The glacier-capped Nevado del Ruiz, about 80 miles west of Colombia’s capital city Bogotá, is a visceral example of how catastrophic the mix of fire and ice can be. The volcano was known as the “sleeping lion,” but in the evening of November 13, 1985, it woke up.
The eruption spewed out screaming-hot lava, which melted ice and sent rivers of mud roaring down the slopes toward the valley town of Armero, around 30 miles away. With few warnings and little time to flee, residents were trapped. The town was buried; at least 23,000 people lost their lives.
Nevado del Ruiz was the deadliest eruption of the last 100 years. It was a “very visible example of what happens with a relatively small eruption interacting with an ice cap,” Pyle said.
Mud and debris bury the town of Armero, Colombia, after the eruption of Nevado del Ruiz in November 1985. (Jacques Langevin/Sygma/Getty) A helicopter evacuates victims of the 1985 Nevado del Ruiz eruption while another is carried on a stretcher on November 16, 1985. (Oscar Sabetta/Reuters) People gather around the grave of Omaira Sanchez, one of the victims of the 1985 eruption, 10 years after her death on November 13, 1995. (Pedro Ugarte/AFP/Getty Images)
Ice-covered volcanoes can produce huge quantities of water very quickly, triggering volcanic mud flows and floods that can travel extremely fast and bring devastation. Even if melting has a small effect on volcanoes, “that can still be important because of how dangerous these areas are,” Van Wyk de Vries said.

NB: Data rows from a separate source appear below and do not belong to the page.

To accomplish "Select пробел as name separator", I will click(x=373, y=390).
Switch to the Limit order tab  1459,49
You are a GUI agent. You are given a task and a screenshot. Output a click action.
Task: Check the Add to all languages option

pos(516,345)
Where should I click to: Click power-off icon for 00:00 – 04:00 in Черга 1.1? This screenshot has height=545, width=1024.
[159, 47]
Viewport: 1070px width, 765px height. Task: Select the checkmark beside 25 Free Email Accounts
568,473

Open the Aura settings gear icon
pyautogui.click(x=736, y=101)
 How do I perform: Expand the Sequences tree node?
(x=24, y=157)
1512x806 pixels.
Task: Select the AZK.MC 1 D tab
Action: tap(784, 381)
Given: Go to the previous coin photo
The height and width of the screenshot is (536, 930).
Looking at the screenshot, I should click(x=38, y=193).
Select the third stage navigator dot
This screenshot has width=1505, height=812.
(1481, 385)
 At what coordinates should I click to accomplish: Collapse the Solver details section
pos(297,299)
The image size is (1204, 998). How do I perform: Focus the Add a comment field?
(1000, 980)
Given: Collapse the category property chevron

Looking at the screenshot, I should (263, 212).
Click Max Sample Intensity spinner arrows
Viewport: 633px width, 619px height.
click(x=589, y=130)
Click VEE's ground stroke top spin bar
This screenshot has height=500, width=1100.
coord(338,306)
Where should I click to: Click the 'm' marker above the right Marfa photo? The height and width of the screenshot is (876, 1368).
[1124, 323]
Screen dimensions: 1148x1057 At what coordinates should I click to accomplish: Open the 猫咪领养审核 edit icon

But there is another possibility, too. Disappearing ice could make some eruptions less disastrous, because there is less ice to trigger devastating floods and mudflows. Whether some volcanoes could become safer as the world warms, however, is a question “for which we don’t have a particularly good answer still,” Van Wyk de Vries said.
What is certain is that global temperatures are ticking up and will alter landscapes dramatically. “These are environments that are going to change massively … a lot of these glaciated volcanoes are not going to be glaciated in 100 years’ time,” Van Wyk de Vries said.
The quest to truly understand volcanic responses to melting ice is likely to be a long one.
Volcanoes are hard to study. Many are in the planet’s most inaccessible regions — especially those under ice — and most of their activity happens over epic time periods, deep beneath the ground, hidden from human eyes.
The interactions between the climate crisis and volcanoes are also endlessly complicated, and work both ways: volcanoes can shape climate change as well as being affected by it. When Mount Tambora erupted in Indonesia in 1815, it sent plumes of sun-reflecting particles into the atmosphere, dimming the sun and ushering in a “year without summer,” where global temperatures plunged.
With multiple eruptions, however, the effects can reverse due to a buildup of planet-heating gases. “This creates a positive feedback loop, where melting glaciers trigger eruptions, and the eruptions in turn could contribute to further warming and melting,” said Moreno-Yaeger.
The problem is that we don’t yet have a good idea of what will happen, he said. “When we talk about climate change, we are always talking about chaos.”